In Obama's case this seems particularly ironic. More than any other candidate, he mastered the new media, and used it to raise money and coordinate his campaign. He apparently also used it to stay in touch with ordinary people - old friends whom he could trust to tell him what the buzz was on the street. E-mail gave him access to life beyond the bubble of celebrity and security. But now, for the next four, quite possibly eight years, Obama will enter a cocoon of cyber-isolation - or he may become a reader but not a sender of emails. One assumes he will still have a computer and that he will be able to surf the web, perhaps under a new assumed name each day.

The President is seen as the most powerful person in the United States, yet his movements are restricted, his contacts are monitored, his every decision recorded, and his email cut off. While there are compensations, to be sure, holding that office to a considerable degree restricts freedom and discourages spontaneity. For decades the President has not been able, on the spur of the moment, to jump in the car and go for an aimless, relaxing jaunt into the countryside. It seems the freedom to roam in cyberspace will be restricted as well.

But on the bright side, for at least four years Obama will not get any spam!

November 08, 2008

Obama Prepares

After the American Century

The world continues to marvel that Obama is indeed president, as do I. But at the same time the candidate is rapidly metamorphosing into the leader of the US, as he chooses a staff and decides whom to entrust with cabinet positions.
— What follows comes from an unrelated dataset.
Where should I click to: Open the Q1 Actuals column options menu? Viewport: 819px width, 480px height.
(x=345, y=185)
These appointments are not easy to make, not just because each position has its own special requirements, but because the whole pattern of appointments needs to include women, minorities, experienced people, exciting newcomers, major supporters, and even some Republicans. Filling each post without looking at the larger pattern can easily result in too few women, for example, or no Republicans.
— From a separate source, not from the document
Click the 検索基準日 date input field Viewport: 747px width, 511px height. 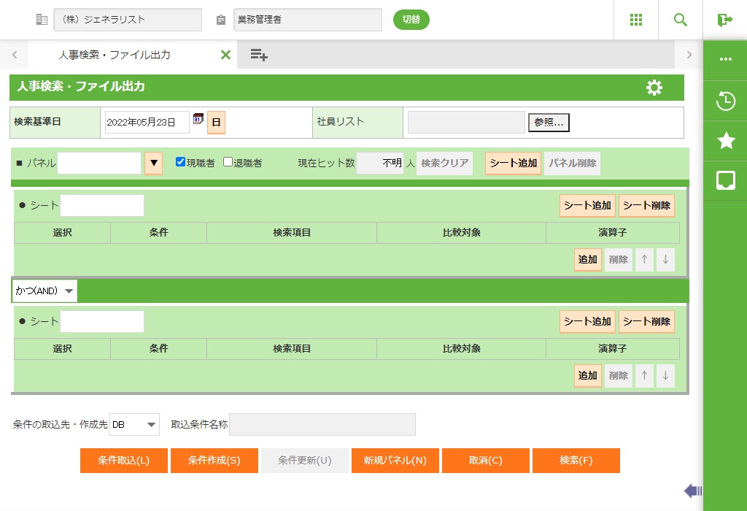tap(147, 123)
Juggling all the names and positions and having them fall into a coherent pattern takes time, in contrast to the European system, where a shadow government is ready to step in and rule on a few days notice. The more than two month transition period has the advantage that Obama can think carefully about what he wants to accomplish, but the disadvantage that a lame Duck George Bush remains in charge as the economy crumbles.

The worst of the bad news is that General Motors, long the world's largest auto maker, is in danger of collapse, while Ford and Chrysler are not doing much better. But there is plenty of other bad news, ranging from the highest unemployment rates in 16 years to announcements at most colleges and universities that faculty hiring will cease and that student aid will diminish. This is because universities live in part off their endowments, invested largely in the stock market. So, as the car industry goes bankrupt, universities fall on hard times.
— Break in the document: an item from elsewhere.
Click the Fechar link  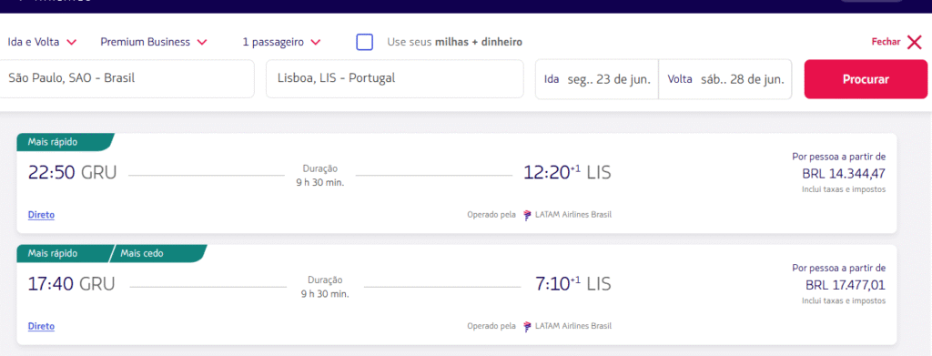tap(886, 42)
The auto and oil industries are old industry, while the newer high-tech companies are doing somewhat better. The task Obama faces is to haul these older companies into the new millennium, building new kinds of energy-efficient automobiles, and giving workers health insurance, which the corporations can no longer afford to provide. In other words, as Obama knows himself, the proposals he has made on renewable energy, health care, and stimuli for the economy are all interconnected. Something like a European medical system is necessary for corporate recovery. A new energy program is necessary to make the nation more efficient, less polluting, and more competitive.

Therefore, the first hundred days of the new administration are crucial. Will he be able to coordinate and implement the fine ideas he developed in his campaign? Can the Democrats remain together and vote in their program? Or will Congress, as usual, bury the new programs in a myriad special provisions and pork-barrel items for their constituencies? There are many ways to derail or fatally delay or prevent implementation of the Obama program, which is why it is so important that he selects the right team for the job.

Every new president has a "honeymoon" period at the start of his administration, a time when it is easier to get new bills passed. Bill Clinton frittered his "honeymoon" away, and had little to show for his first six months in office. We will know by June whether Obama will do better.